Document excerpt —
Mr. Gabrah’s comments fly in the face of a standing government directive issued in 2012 that demands that all judgement debts and claims above GH¢10 million should be submitted to Cabinet for approval prior to settlement and payment.

The same guidelines provide that the Attorney-General “may settle claims up to an upper limit of GH¢ 10 million without the prior approval of Cabinet.”

However in an interview with Eyewitness News anchor Richard Dela Sky, Mr. Gabrah failed to state whether his attempt to help raise money to pay the GHc197 million Ghana cedi debt fully met the conditions precedent defined in the 2012 Cabinet directive.

The Minister said other ministries and the Attorney General’s Department were duly informed about the contract before the said letter was signed.

“The action was known to those Ministers who needed to know them including the Minister of Finance and the Attorney General’s Department and they have received the responses of the Destination Inspection Companies (DICs). The letter was not written with secrets or confidential even stamped on it. It is open that is why some of you have gotten copies of them. There is nothing confidential about it,” he noted.

Records for the task —

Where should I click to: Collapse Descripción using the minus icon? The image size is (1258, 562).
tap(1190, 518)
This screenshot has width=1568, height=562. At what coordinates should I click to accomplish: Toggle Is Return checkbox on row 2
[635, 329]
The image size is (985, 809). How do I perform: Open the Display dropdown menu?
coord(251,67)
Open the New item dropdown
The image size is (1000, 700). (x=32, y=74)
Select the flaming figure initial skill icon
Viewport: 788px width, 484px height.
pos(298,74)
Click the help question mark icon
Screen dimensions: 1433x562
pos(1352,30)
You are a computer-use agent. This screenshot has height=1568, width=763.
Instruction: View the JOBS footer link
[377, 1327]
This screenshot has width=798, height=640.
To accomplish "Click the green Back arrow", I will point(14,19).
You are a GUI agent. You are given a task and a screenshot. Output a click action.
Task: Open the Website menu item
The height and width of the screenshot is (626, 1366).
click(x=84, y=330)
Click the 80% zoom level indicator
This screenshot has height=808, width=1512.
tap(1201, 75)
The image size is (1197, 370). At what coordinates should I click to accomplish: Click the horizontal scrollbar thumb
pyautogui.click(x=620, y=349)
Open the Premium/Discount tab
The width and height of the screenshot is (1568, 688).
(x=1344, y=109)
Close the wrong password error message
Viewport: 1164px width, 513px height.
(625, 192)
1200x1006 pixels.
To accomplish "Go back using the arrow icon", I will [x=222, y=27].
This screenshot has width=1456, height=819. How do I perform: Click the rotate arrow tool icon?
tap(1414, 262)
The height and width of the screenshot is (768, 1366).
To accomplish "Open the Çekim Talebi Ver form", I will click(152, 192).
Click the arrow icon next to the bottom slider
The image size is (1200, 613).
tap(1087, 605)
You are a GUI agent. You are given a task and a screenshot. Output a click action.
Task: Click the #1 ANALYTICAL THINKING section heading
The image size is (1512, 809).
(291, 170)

Parts of the exercise —
1. According to the news excerpt, what does the 2012 government directive require for judgement debts and claims above GH¢10 million?
2. In the records, rewrite the stretch from the line containing "This screenshot has width=1456, height=819." through the line containing "tap(1087, 605)", putting "breadth" in place of "width" and keeping everything else the same.

Expected results —
1. They must be submitted to Cabinet for approval before settlement and payment.

2.
This screenshot has breadth=1456, height=819. How do I perform: Click the rotate arrow tool icon?
tap(1414, 262)
The height and breadth of the screenshot is (768, 1366).
To accomplish "Open the Çekim Talebi Ver form", I will click(152, 192).
Click the arrow icon next to the bottom slider
The image size is (1200, 613).
tap(1087, 605)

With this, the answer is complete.